§ **Work instruction**
Below are entries; write every one of them out again exactly.

[Items from a data source]
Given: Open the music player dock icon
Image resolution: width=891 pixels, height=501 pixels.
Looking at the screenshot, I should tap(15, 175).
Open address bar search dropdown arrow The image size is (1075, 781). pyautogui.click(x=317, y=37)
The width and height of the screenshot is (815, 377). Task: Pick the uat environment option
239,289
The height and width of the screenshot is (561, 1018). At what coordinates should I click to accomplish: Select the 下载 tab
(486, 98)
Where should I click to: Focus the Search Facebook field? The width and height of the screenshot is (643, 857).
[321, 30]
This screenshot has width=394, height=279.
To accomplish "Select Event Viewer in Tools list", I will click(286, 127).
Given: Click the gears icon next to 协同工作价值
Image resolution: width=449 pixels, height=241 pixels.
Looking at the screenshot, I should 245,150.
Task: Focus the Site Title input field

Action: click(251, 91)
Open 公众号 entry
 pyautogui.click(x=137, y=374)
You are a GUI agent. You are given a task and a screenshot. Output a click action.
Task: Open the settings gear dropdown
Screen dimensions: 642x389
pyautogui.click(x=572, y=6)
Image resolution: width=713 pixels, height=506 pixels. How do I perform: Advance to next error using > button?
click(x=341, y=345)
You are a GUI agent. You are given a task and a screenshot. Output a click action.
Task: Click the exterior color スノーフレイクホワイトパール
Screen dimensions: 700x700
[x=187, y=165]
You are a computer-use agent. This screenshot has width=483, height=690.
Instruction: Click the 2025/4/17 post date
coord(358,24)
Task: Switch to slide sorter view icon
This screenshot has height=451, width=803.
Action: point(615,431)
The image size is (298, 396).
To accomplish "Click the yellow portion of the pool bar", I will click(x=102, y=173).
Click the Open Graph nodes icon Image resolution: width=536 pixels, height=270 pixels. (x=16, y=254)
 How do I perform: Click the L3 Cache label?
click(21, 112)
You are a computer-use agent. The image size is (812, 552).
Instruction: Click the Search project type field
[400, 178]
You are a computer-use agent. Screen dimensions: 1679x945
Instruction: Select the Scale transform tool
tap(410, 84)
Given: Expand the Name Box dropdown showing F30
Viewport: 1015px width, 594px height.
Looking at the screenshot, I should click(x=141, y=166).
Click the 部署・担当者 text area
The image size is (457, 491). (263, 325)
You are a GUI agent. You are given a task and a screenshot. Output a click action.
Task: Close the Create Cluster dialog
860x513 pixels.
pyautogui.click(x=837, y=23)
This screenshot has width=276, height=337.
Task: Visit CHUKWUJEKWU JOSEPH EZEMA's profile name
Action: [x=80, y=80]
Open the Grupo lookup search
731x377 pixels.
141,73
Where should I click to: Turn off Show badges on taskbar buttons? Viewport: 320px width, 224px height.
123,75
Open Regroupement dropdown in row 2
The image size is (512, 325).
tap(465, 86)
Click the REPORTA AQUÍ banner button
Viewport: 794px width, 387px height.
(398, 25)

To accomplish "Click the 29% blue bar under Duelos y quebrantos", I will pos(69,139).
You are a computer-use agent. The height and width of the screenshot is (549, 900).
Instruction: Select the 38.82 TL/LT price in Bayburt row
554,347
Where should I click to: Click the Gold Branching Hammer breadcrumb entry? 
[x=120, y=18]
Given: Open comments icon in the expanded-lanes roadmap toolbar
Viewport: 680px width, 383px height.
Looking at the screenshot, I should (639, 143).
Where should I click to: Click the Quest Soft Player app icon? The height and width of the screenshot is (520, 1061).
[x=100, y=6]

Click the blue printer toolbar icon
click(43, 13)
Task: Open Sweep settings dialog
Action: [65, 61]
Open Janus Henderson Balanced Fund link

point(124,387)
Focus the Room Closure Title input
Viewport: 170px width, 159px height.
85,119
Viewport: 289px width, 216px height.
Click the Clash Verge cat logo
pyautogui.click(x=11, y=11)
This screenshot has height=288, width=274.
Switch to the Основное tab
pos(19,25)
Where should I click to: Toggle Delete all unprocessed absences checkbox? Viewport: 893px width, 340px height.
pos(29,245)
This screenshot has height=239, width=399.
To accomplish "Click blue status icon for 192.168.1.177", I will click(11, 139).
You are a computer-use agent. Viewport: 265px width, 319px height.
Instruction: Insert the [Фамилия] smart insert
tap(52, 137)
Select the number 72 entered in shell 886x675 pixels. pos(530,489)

§ **Task solution**
Given: Open the music player dock icon
Image resolution: width=891 pixels, height=501 pixels.
Looking at the screenshot, I should tap(15, 175).
Open address bar search dropdown arrow The image size is (1075, 781). pyautogui.click(x=317, y=37)
The width and height of the screenshot is (815, 377). Task: Pick the uat environment option
239,289
The height and width of the screenshot is (561, 1018). At what coordinates should I click to accomplish: Select the 下载 tab
(486, 98)
Where should I click to: Focus the Search Facebook field? The width and height of the screenshot is (643, 857).
[321, 30]
This screenshot has width=394, height=279.
To accomplish "Select Event Viewer in Tools list", I will click(286, 127).
Given: Click the gears icon next to 协同工作价值
Image resolution: width=449 pixels, height=241 pixels.
Looking at the screenshot, I should 245,150.
Task: Focus the Site Title input field

Action: click(251, 91)
Open 公众号 entry
 pyautogui.click(x=137, y=374)
You are a GUI agent. You are given a task and a screenshot. Output a click action.
Task: Open the settings gear dropdown
Screen dimensions: 642x389
pyautogui.click(x=572, y=6)
Image resolution: width=713 pixels, height=506 pixels. How do I perform: Advance to next error using > button?
click(x=341, y=345)
You are a GUI agent. You are given a task and a screenshot. Output a click action.
Task: Click the exterior color スノーフレイクホワイトパール
Screen dimensions: 700x700
[x=187, y=165]
You are a computer-use agent. This screenshot has width=483, height=690.
Instruction: Click the 2025/4/17 post date
coord(358,24)
Task: Switch to slide sorter view icon
This screenshot has height=451, width=803.
Action: point(615,431)
The image size is (298, 396).
To accomplish "Click the yellow portion of the pool bar", I will click(x=102, y=173).
Click the Open Graph nodes icon Image resolution: width=536 pixels, height=270 pixels. (x=16, y=254)
 How do I perform: Click the L3 Cache label?
click(21, 112)
You are a computer-use agent. The image size is (812, 552).
Instruction: Click the Search project type field
[400, 178]
You are a computer-use agent. Screen dimensions: 1679x945
Instruction: Select the Scale transform tool
tap(410, 84)
Given: Expand the Name Box dropdown showing F30
Viewport: 1015px width, 594px height.
Looking at the screenshot, I should click(x=141, y=166).
Click the 部署・担当者 text area
The image size is (457, 491). (263, 325)
You are a GUI agent. You are given a task and a screenshot. Output a click action.
Task: Close the Create Cluster dialog
860x513 pixels.
pyautogui.click(x=837, y=23)
This screenshot has width=276, height=337.
Task: Visit CHUKWUJEKWU JOSEPH EZEMA's profile name
Action: [x=80, y=80]
Open the Grupo lookup search
731x377 pixels.
141,73
Where should I click to: Turn off Show badges on taskbar buttons? Viewport: 320px width, 224px height.
123,75
Open Regroupement dropdown in row 2
The image size is (512, 325).
tap(465, 86)
Click the REPORTA AQUÍ banner button
Viewport: 794px width, 387px height.
(398, 25)

To accomplish "Click the 29% blue bar under Duelos y quebrantos", I will pos(69,139).
You are a computer-use agent. The height and width of the screenshot is (549, 900).
Instruction: Select the 38.82 TL/LT price in Bayburt row
554,347
Where should I click to: Click the Gold Branching Hammer breadcrumb entry? 
[x=120, y=18]
Given: Open comments icon in the expanded-lanes roadmap toolbar
Viewport: 680px width, 383px height.
Looking at the screenshot, I should (639, 143).
Where should I click to: Click the Quest Soft Player app icon? The height and width of the screenshot is (520, 1061).
[x=100, y=6]

Click the blue printer toolbar icon
click(43, 13)
Task: Open Sweep settings dialog
Action: [65, 61]
Open Janus Henderson Balanced Fund link

point(124,387)
Focus the Room Closure Title input
Viewport: 170px width, 159px height.
85,119
Viewport: 289px width, 216px height.
Click the Clash Verge cat logo
pyautogui.click(x=11, y=11)
This screenshot has height=288, width=274.
Switch to the Основное tab
pos(19,25)
Where should I click to: Toggle Delete all unprocessed absences checkbox? Viewport: 893px width, 340px height.
pos(29,245)
This screenshot has height=239, width=399.
To accomplish "Click blue status icon for 192.168.1.177", I will click(11, 139).
You are a computer-use agent. Viewport: 265px width, 319px height.
Instruction: Insert the [Фамилия] smart insert
tap(52, 137)
Select the number 72 entered in shell 886x675 pixels. pos(530,489)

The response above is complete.